* [TRY IT]: Copy all of the records exactly.

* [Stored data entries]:
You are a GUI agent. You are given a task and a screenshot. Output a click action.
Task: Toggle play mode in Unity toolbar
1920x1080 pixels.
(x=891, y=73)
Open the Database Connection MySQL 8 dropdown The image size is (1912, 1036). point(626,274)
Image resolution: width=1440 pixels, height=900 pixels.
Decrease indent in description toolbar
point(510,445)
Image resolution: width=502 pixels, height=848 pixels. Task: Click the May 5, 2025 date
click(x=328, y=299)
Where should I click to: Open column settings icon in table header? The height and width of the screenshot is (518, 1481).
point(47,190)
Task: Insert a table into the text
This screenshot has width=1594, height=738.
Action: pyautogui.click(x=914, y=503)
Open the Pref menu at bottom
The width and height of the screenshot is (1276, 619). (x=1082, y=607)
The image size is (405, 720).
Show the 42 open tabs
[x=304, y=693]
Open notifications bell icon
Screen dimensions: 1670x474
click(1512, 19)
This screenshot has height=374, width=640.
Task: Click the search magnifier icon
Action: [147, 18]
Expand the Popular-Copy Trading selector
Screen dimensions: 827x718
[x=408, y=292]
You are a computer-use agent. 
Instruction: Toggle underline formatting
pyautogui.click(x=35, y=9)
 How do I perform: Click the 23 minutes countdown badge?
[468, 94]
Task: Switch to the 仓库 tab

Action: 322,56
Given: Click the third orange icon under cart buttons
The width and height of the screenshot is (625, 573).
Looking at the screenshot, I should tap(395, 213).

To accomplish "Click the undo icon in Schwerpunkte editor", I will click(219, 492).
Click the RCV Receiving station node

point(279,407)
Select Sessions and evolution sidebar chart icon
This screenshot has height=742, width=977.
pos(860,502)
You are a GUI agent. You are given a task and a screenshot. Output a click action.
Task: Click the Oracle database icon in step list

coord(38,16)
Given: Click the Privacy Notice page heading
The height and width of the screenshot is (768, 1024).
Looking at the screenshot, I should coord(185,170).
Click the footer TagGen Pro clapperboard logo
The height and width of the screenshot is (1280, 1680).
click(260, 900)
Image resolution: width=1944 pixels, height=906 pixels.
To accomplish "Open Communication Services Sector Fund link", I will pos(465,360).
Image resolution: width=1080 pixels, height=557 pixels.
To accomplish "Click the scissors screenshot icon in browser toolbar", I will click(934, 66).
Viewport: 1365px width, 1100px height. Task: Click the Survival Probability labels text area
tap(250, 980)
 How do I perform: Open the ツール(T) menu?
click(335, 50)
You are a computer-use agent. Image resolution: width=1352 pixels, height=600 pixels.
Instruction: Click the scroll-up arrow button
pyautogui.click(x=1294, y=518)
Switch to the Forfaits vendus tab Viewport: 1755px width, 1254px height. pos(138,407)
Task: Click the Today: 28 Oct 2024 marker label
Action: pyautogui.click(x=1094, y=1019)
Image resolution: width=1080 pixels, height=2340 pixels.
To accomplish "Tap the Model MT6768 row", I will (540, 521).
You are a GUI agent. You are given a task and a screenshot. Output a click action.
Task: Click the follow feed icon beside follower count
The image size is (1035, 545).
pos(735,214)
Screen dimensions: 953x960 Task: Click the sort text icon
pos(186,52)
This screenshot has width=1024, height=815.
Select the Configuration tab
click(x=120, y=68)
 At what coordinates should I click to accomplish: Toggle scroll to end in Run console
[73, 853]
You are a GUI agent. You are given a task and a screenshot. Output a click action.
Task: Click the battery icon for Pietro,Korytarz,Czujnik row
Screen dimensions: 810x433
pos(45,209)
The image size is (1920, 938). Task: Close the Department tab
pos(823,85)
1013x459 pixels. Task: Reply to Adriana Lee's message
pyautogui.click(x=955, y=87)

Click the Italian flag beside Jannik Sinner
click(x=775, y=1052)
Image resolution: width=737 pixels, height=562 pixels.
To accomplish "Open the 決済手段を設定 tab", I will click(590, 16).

* [WRITTEN REPLY]:
You are a GUI agent. You are given a task and a screenshot. Output a click action.
Task: Toggle play mode in Unity toolbar
1920x1080 pixels.
(x=891, y=73)
Open the Database Connection MySQL 8 dropdown The image size is (1912, 1036). point(626,274)
Image resolution: width=1440 pixels, height=900 pixels.
Decrease indent in description toolbar
point(510,445)
Image resolution: width=502 pixels, height=848 pixels. Task: Click the May 5, 2025 date
click(x=328, y=299)
Where should I click to: Open column settings icon in table header? The height and width of the screenshot is (518, 1481).
point(47,190)
Task: Insert a table into the text
This screenshot has width=1594, height=738.
Action: pyautogui.click(x=914, y=503)
Open the Pref menu at bottom
The width and height of the screenshot is (1276, 619). (x=1082, y=607)
The image size is (405, 720).
Show the 42 open tabs
[x=304, y=693]
Open notifications bell icon
Screen dimensions: 1670x474
click(1512, 19)
This screenshot has height=374, width=640.
Task: Click the search magnifier icon
Action: [147, 18]
Expand the Popular-Copy Trading selector
Screen dimensions: 827x718
[x=408, y=292]
You are a computer-use agent. 
Instruction: Toggle underline formatting
pyautogui.click(x=35, y=9)
 How do I perform: Click the 23 minutes countdown badge?
[468, 94]
Task: Switch to the 仓库 tab

Action: 322,56
Given: Click the third orange icon under cart buttons
The width and height of the screenshot is (625, 573).
Looking at the screenshot, I should tap(395, 213).

To accomplish "Click the undo icon in Schwerpunkte editor", I will click(219, 492).
Click the RCV Receiving station node

point(279,407)
Select Sessions and evolution sidebar chart icon
This screenshot has height=742, width=977.
pos(860,502)
You are a GUI agent. You are given a task and a screenshot. Output a click action.
Task: Click the Oracle database icon in step list

coord(38,16)
Given: Click the Privacy Notice page heading
The height and width of the screenshot is (768, 1024).
Looking at the screenshot, I should coord(185,170).
Click the footer TagGen Pro clapperboard logo
The height and width of the screenshot is (1280, 1680).
click(260, 900)
Image resolution: width=1944 pixels, height=906 pixels.
To accomplish "Open Communication Services Sector Fund link", I will pos(465,360).
Image resolution: width=1080 pixels, height=557 pixels.
To accomplish "Click the scissors screenshot icon in browser toolbar", I will click(934, 66).
Viewport: 1365px width, 1100px height. Task: Click the Survival Probability labels text area
tap(250, 980)
 How do I perform: Open the ツール(T) menu?
click(335, 50)
You are a computer-use agent. Image resolution: width=1352 pixels, height=600 pixels.
Instruction: Click the scroll-up arrow button
pyautogui.click(x=1294, y=518)
Switch to the Forfaits vendus tab Viewport: 1755px width, 1254px height. pos(138,407)
Task: Click the Today: 28 Oct 2024 marker label
Action: pyautogui.click(x=1094, y=1019)
Image resolution: width=1080 pixels, height=2340 pixels.
To accomplish "Tap the Model MT6768 row", I will (540, 521).
You are a GUI agent. You are given a task and a screenshot. Output a click action.
Task: Click the follow feed icon beside follower count
The image size is (1035, 545).
pos(735,214)
Screen dimensions: 953x960 Task: Click the sort text icon
pos(186,52)
This screenshot has width=1024, height=815.
Select the Configuration tab
click(x=120, y=68)
 At what coordinates should I click to accomplish: Toggle scroll to end in Run console
[73, 853]
You are a GUI agent. You are given a task and a screenshot. Output a click action.
Task: Click the battery icon for Pietro,Korytarz,Czujnik row
Screen dimensions: 810x433
pos(45,209)
The image size is (1920, 938). Task: Close the Department tab
pos(823,85)
1013x459 pixels. Task: Reply to Adriana Lee's message
pyautogui.click(x=955, y=87)

Click the Italian flag beside Jannik Sinner
click(x=775, y=1052)
Image resolution: width=737 pixels, height=562 pixels.
To accomplish "Open the 決済手段を設定 tab", I will click(590, 16).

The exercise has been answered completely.